Migrating existing users
Over the weeks following the disk failure, we worked with Michael to ensure a seamless transition of addressbook information and email for each fastmail.ca user who elected to move to our service. Once we were happy that the transfer process was solid, we set up a landing page for users coming in via the fastmail.ca domain, and Michael set up a migration page where users could opt to migrate.
“Remote access modules developed and supported by the FastMail.fm organization have been supported and contributed to the programming community for many years and these made the migration process far simpler.” — Michael Richards
FastMail’s email flow is designed to allow users at a domain to migrate in slowly, both to support business migrating their email service from another provider, and to support instances like this where we have purchased a domain name with existing users. All domains in our system start off configured with external routing, and only after DNS is pointing to our MX servers will they switch to internal routing.
This means that emails sent from our interface to addresses @fastmail.ca continued to be placed in our regular outbound queue and then passed on to the existing fastmail.ca MX servers for redirection to the correct location for that user. It’s the same reason that a user adding gmail.com
to their domain list doesn’t suddenly intercept a ton of email destined for others (though we have a blacklist of the most common usual suspects as well).
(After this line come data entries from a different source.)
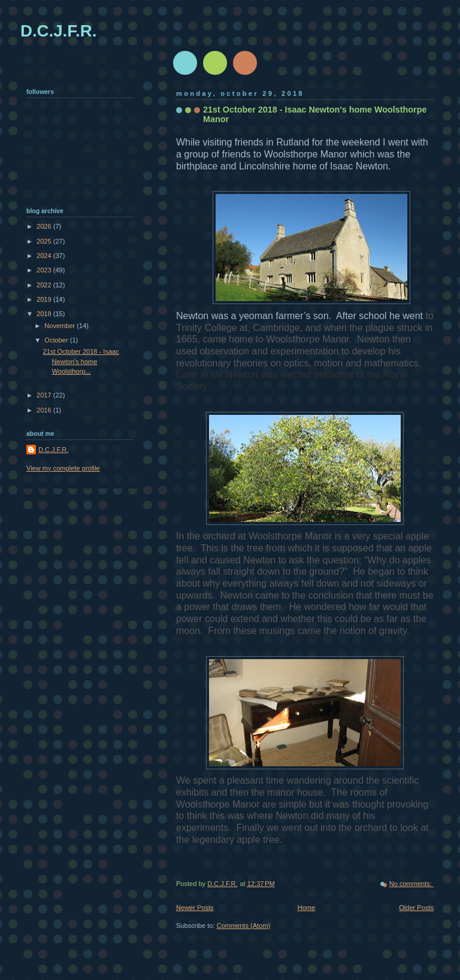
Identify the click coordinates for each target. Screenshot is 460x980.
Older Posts (416, 908)
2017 (45, 395)
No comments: (411, 884)
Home (306, 908)
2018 (45, 314)
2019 (45, 299)
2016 (45, 410)
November (60, 326)
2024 (45, 256)
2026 (45, 226)
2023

Thanks for your trust, and welcome fastmail.ca users!
We really appreciate the trust shown by Michael in transferring his service to us. We know how much it means after building up a service for years to entrust your users’ confidence to another party.
Welcome fastmail.ca users to FastMail Pty Ltd’s service. We are not based in Canada, but we’re another Commonwealth country, so that counts for something, eh. We share the same values and commitment to providing a great service for our users.